What appears to be an homage to Albert Lamorisse’s 1956 short children’s film, The Red Balloon, turns out to be a pretentious arty non-event. The original The Red Balloon was a bittersweet study of a boy followed by his miraculous pet balloon through Paris streets, with his balloon ultimately destroyed by bullies. It’s director Hou Hsiao-hsien’s conceit that he can make a 113-minute feature from such material that was just right in a 30-minute format. While the new film opens attractively – a series of similar shots to the original with an appealing tousle headed child and cleverly manipulated balloon – it meanders into a dreary family saga in which the most exciting moments are a dispute with the downstairs tenant and shifting a piano.

Seven year-old Simon (Simon Itaneau) meets his new nanny, a Chinese film student Song (Fang Song) who seems hooked on The Red Balloon. They wander Paris streets and parks with – guess what – a huge red balloon floating above them, seemingly following them around as if by magic. We go to their cluttered apartment where Simon’s rather lonely mother Suzanne (Juliette Binoche) argues with a nutcase downstairs, and has a husband living in Canada. He probably was bored to death.

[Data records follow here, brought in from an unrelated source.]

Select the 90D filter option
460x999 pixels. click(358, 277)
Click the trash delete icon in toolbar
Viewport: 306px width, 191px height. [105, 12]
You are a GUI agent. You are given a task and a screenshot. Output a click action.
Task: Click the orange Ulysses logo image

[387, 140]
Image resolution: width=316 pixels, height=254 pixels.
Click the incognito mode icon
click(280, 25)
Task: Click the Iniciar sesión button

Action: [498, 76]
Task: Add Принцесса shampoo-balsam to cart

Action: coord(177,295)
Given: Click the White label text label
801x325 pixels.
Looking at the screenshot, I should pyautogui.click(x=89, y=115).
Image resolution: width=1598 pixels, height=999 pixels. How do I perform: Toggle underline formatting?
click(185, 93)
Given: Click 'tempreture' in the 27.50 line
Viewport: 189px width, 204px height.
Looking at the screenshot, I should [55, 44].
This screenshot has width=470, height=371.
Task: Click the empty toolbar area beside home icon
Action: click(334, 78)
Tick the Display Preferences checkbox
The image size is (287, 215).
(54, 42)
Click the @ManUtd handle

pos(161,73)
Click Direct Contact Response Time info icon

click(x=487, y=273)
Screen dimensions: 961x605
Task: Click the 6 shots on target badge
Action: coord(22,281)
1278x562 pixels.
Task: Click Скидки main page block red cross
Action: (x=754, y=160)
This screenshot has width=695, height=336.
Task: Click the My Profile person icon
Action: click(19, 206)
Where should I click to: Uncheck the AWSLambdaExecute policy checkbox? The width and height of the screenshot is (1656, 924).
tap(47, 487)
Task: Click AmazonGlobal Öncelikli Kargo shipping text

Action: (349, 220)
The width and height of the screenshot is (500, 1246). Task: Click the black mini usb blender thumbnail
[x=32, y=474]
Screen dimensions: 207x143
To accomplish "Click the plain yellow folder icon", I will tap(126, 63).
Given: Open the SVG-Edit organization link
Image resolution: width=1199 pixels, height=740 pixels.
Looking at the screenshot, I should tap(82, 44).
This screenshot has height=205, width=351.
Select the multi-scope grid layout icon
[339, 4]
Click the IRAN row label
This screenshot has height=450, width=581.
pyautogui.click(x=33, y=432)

Major events in the domestic situation include moving a piano upstairs then having it tuned, a confabulation over a neighbour’s cooking, and similar Earth-shattering issues. The dialogue is improvised, repetitious and in real-time. It’s true slice of life, (‘kitchen sink’ we used to call it) but without a driving plot. Even those adolescent reality TV shows (which are a contrived slice of life) have a plot of sorts. The always-attractive (though here looking frazzled) Juliette Binoche (Paris, je t’aime) does surprisingly well with improvisation, leading to an adroitly filmed puppet show, though her astonishing vocal routine might frighten birds out of tress.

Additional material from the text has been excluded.